A day into the event, engineers had pinpointed the miners below a field on a dairy farm and a massive earth-boring drill began pounding away. An air shaft was dug and pumps were set up to remove the water. Then a giant drill bit broke and work was stopped for 18 hours as a mad scramble ensued to locate and ship in another.

The clock ticked.

The drama ebbed and flowed and the crowd of reporters grew. Fox News' Geraldo Rivera arrived in a limousine with a large tent. Across the parking lot local residents pulled in with their lunches and from the windshields of their cars watched the reporters watching state officials. We were cycled through the drill site about a mile away in small groups to observe the operation, while grim-faced family members stood nearby, clutched each other staring at the hole.

Unbeknownst to us the miners were fighting for survival. They had divvied up a lone ham sandwich, lashed themselves together figuring they would die as a group, scrawled farewell notes, and huddled against the cold of the rising water.

The 9/11 tragedy had elevated Mark Schweiker from lieutenant governor to the chief executive's office when Gov. Tom Ridge was appointed by President George W. Bush as the nation's first secretary of Homeland Security.

Schweiker, the former Pennsylvania Emergency Management Agency director, held forth through the crisis with resolve, scurrying between the families at the firehouse and media at the old grocery store.

Late Saturday rescuers dropped a phone down the air shaft hoping for a sign of life. They got it loud and clear when a voice boomed: "There's nine men ready to get the hell out here."

Finally the drill broke through. The needle in the coal mine had hit its mark. Rescuers lowered a 22-inch wide rescue capsule into the shaft. At 1 a.m. the first miner was pulled up.
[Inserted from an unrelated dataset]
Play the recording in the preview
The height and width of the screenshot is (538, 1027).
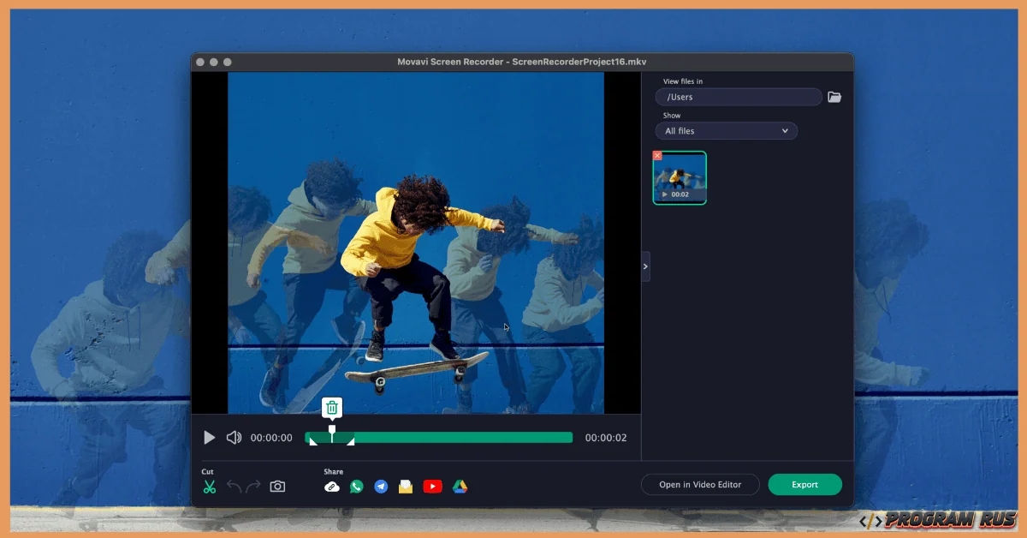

Schweiker emerged from the back of the darkened store into the bright lights of TV cameras, beaming in his flannel shirt and hard hat, to deliver the news everyone had hoped for: "Nine for nine," he proclaimed. They were all alive.

We scrambled to meet the Inquirer's final deadline for the night. That morning readers saw the words "Nine Miners Alive" in war type across the front page.

Schweiker ordered an immediate review of state mine safety, leading to a panel's conclusion that out-of-date maps were to blame for the accident.

State and federal agencies undertook a broad review of thousands of mine maps nationwide to ensure they were current. The General Assembly mandated that mining companies establish a wider buffer zone between active and inactive mines. There have been no known mine entrapments in Pennsylvania since.

For the Quecreek Nine, few went back underground. Some retired, others found new jobs. Blaine Mayhew, who at 31 was the youngest miner rescued, was working in the energy industry when I interviewed him in 2007 on the five-year anniversary of his rescue. Only this time he was spending his days as a windmill technician with breathtaking views of the Laurel Highlands.

"I swore I'd never work underground again," he told me, sitting at the Quecreek Mine memorial, a few feet from where the rescue capsule hoisted him to safety. "We like to say I used to be 250 feet below ground – now I work 265 feet in the air."